La boucle d’oreille échappa aux doigts gourds d’Alphonsine. Elle bataillait depuis cinq bonnes minutes avec le minuscule brillant, le visage tordu à dix centimètres du grand miroir en pied, en s’efforçant de glisser la fine tige dans l’imperceptible orifice. Et puis zut ! Elle y était presque, et sans ce grand gueulard qui l’avait fait sursauter, elle aurait pu ajuster le deuxième petit bijou. Elle n’avait plus porté ces belles boucles depuis quand ? Quatre ans, dix ans ? Elle se rappela : au baptême de Théo, le « petit » dernier qui avait maintenant dix-sept ans et mesurait son interminable mètre nonante sous la toise… Un soudain vertige l’incita à s’asseoir au bord du lit, le regard rivé sur son propre reflet aux traits fatigués, noyés dans le sfumato du miroir légèrement embué.

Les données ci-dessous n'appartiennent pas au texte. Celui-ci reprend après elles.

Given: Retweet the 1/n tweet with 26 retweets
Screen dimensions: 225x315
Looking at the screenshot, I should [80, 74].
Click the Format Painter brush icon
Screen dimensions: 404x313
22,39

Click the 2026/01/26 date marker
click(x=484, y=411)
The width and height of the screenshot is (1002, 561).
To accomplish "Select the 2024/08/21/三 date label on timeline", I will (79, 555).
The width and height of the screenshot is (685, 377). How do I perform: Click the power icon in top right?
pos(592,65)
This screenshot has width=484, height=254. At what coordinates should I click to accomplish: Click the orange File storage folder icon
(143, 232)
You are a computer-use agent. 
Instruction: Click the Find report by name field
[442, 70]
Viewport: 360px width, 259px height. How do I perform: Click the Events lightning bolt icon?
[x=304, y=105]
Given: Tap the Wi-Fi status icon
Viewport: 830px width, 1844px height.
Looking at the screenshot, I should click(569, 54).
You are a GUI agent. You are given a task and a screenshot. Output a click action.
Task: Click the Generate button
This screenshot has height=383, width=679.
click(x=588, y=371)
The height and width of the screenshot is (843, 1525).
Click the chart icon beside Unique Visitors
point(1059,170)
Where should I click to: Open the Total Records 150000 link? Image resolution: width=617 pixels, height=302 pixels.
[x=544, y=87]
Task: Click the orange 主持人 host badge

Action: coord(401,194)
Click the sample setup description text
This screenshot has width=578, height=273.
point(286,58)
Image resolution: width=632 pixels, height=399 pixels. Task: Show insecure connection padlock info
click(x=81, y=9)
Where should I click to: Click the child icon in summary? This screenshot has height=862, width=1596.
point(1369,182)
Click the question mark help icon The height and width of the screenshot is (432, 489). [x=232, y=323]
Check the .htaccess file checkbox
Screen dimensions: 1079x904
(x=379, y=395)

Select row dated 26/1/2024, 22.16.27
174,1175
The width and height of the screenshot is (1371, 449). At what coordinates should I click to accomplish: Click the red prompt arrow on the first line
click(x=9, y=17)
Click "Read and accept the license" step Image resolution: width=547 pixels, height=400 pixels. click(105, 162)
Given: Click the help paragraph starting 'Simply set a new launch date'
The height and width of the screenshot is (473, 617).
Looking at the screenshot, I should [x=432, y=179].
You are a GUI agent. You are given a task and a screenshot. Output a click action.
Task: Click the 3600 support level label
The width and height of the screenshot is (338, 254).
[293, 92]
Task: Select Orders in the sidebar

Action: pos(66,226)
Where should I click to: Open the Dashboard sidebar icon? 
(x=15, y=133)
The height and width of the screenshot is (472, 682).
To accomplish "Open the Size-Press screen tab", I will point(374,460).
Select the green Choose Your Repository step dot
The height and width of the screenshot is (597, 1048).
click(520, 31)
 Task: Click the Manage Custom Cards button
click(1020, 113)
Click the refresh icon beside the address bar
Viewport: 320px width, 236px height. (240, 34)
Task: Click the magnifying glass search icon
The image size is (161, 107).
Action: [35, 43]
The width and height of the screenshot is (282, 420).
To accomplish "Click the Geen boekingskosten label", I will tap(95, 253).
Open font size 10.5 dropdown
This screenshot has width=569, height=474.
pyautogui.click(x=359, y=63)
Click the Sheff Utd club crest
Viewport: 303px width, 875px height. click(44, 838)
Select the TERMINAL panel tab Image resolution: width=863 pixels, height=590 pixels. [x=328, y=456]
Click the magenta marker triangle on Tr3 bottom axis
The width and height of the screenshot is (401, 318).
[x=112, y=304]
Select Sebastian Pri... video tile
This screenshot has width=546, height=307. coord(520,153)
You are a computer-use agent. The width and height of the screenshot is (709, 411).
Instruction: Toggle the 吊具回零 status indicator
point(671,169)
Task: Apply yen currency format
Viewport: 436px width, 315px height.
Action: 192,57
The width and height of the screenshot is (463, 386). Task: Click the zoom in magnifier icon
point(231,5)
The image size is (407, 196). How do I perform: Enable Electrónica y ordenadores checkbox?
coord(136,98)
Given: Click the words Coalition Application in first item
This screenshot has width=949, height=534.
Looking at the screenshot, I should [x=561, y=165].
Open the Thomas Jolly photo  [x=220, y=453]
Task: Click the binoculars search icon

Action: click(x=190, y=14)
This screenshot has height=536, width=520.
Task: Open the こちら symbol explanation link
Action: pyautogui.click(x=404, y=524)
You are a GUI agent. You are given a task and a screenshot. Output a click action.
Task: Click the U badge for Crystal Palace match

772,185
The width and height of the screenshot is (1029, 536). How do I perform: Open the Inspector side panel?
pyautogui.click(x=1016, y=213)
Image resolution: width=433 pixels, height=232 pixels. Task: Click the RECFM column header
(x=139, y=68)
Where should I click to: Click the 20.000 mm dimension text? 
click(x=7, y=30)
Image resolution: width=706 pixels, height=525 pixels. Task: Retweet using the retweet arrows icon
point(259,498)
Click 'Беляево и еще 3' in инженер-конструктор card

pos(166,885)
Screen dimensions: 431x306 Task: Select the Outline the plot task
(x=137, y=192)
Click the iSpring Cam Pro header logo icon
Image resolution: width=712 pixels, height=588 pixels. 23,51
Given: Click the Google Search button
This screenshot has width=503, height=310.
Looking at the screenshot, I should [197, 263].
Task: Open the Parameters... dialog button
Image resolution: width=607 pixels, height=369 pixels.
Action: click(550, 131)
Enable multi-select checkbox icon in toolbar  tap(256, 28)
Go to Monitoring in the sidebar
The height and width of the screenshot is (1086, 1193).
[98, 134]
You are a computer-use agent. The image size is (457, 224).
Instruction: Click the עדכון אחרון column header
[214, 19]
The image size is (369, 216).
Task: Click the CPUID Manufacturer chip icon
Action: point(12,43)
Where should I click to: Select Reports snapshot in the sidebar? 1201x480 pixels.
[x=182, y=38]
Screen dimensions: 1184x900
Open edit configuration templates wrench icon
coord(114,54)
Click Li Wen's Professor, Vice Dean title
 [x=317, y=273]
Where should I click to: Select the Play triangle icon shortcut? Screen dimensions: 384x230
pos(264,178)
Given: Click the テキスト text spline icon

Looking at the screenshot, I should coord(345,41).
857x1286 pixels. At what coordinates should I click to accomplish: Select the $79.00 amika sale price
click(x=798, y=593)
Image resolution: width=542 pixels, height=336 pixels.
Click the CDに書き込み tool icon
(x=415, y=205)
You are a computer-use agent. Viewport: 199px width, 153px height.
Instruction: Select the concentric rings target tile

Deux yeux inquisiteurs la fixaient intensément, étincelants, courroucés, et semblaient l’interpeller :
À nous deux, ma vieille ! Et maintenant, arrête de te raconter des bobards, une fois pour toutes ! Ton mari, c’est pas un cadeau, avoue-le ! Tout ce qu’il sait dire, c’est :
« Fonsîîne, t’as fini de traire ? Fonssîîne, t’as fait quoi pour dîner ? Fonsîîne, t’as pas un pantalon propre ? »
En fait, tout bien réfléchi, avec un prénom pareil, t’étais condamnée à te faire marcher dessus toute ta vie, enfoncée, défoncée de toutes les manières possible. Quelle idée ta grand-mère a eu de décéder l’année de ta naissance ? Et on t’a refilé son prénom, Alphonsine, aussi archaïque que la vieille ferme familiale. C’était une sainte, tout le monde l’aimait, tu dis ? La belle affaire ! Et toi, tu as envie d’être une sainte jusqu’à la fin de tes jours, de jouer la martyre de service, de sacrifier tout ton temps aux autres, à ton mari et son fichu métier, à tes enfants, tes vieux parents, tes amis…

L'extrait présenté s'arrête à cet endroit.